Agar tidak terkena jerat hukum berat Pasal 435 UU Kesehatan, pelaku usaha disarankan untuk melakukan langkah-langkah berikut:

  1. Pastikan produk memiliki izin edar dari BPOM atau Kementerian Kesehatan.

  2. Gunakan bahan baku yang jelas asal-usulnya, hindari pembelian dari pemasok ilegal.

  3. Lakukan pengujian mutu dan keamanan secara berkala di laboratorium tersertifikasi.

  4. Ikuti pelatihan regulasi seperti CPKB (Cara Pembuatan Kosmetik yang Baik) atau CPOB untuk obat.

  5. Jangan meniru formula atau klaim yang belum terbukti, terutama yang berbau “obat mujarab” atau “khasiat instan”.

  6. Simpan catatan produksi dan distribusi untuk memudahkan pelacakan dan audit jika diperlukan.

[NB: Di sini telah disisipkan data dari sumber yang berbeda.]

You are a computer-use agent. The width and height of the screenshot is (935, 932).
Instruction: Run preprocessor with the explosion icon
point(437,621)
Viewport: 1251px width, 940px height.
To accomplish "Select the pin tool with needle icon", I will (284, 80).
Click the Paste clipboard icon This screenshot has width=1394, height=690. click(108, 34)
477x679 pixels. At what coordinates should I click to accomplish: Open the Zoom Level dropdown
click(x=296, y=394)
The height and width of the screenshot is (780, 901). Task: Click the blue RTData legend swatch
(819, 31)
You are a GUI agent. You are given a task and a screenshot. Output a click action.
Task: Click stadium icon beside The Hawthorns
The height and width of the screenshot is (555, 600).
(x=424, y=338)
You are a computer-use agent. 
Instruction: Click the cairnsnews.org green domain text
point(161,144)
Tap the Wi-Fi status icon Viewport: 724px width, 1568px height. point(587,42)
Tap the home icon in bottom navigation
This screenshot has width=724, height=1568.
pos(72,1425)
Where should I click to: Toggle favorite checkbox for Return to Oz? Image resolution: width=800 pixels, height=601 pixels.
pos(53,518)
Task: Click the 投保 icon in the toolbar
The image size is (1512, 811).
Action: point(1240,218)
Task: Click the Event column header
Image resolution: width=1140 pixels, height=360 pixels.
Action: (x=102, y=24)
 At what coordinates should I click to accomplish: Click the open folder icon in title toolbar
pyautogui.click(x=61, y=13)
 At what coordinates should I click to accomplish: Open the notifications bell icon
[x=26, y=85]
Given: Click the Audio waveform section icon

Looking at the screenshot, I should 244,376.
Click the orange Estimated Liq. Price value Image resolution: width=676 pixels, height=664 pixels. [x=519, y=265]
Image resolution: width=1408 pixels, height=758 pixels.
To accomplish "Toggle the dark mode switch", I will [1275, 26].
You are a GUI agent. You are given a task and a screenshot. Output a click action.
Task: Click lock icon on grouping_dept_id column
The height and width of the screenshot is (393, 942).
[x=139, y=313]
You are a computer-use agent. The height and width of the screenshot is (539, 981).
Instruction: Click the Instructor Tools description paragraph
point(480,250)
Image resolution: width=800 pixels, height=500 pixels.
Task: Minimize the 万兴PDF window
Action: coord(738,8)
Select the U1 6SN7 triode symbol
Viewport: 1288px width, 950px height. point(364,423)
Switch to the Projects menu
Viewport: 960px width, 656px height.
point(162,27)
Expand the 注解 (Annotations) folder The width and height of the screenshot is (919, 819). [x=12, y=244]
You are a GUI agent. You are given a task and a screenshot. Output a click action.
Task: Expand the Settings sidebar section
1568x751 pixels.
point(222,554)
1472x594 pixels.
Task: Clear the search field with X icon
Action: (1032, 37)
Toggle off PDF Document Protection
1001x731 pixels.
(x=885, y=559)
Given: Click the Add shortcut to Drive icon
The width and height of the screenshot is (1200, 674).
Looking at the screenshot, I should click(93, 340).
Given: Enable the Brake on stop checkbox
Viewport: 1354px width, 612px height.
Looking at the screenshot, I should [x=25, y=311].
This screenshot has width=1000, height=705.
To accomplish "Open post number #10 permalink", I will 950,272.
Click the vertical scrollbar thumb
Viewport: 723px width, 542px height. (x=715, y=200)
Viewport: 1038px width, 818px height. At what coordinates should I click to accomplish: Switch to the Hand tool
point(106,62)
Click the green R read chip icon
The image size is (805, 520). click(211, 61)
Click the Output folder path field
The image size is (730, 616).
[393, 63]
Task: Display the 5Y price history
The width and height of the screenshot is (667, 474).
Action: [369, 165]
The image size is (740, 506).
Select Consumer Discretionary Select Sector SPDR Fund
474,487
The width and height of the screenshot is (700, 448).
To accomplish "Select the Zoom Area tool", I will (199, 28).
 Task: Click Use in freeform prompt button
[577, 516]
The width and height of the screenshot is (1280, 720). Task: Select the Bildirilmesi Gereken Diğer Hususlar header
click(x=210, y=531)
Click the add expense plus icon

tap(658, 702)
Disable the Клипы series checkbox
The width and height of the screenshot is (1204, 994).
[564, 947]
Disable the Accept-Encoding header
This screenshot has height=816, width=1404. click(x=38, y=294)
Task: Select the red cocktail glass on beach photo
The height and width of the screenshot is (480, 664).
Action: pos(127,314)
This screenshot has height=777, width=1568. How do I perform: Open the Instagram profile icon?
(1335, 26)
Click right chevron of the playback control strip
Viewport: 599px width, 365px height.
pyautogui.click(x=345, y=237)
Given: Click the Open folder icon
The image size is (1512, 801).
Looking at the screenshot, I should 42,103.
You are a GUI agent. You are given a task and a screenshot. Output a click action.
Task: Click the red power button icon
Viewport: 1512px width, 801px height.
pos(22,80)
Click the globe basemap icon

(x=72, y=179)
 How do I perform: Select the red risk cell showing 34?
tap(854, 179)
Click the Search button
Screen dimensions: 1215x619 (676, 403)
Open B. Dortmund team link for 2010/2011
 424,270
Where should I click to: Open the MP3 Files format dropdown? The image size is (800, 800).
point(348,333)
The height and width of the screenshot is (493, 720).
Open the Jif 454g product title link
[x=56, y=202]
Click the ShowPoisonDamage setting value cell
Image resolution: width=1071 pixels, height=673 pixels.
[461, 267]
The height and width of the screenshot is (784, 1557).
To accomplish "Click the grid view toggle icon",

Perlindungan Konsumen dan Edukasi Pelaku Usaha

Pasal 435 UU Kesehatan bukan untuk mematikan usaha kecil, melainkan sebagai bentuk perlindungan terhadap konsumen dan ekosistem bisnis jangka panjang.

Kasus kematian akibat konsumsi sirup obat anak yang mengandung cemaran etilen glikol pada tahun 2022 menjadi momentum penting dalam penguatan regulasi ini. Pemerintah tidak ingin kejadian serupa terulang.

Meski terasa berat, regulasi ini bisa menjadi pendorong bagi UMKM untuk meningkatkan kualitas dan memperluas pasar. Produk yang telah terverifikasi tidak hanya aman dikonsumsi, tetapi juga memiliki peluang ekspor dan masuk ke kanal distribusi modern.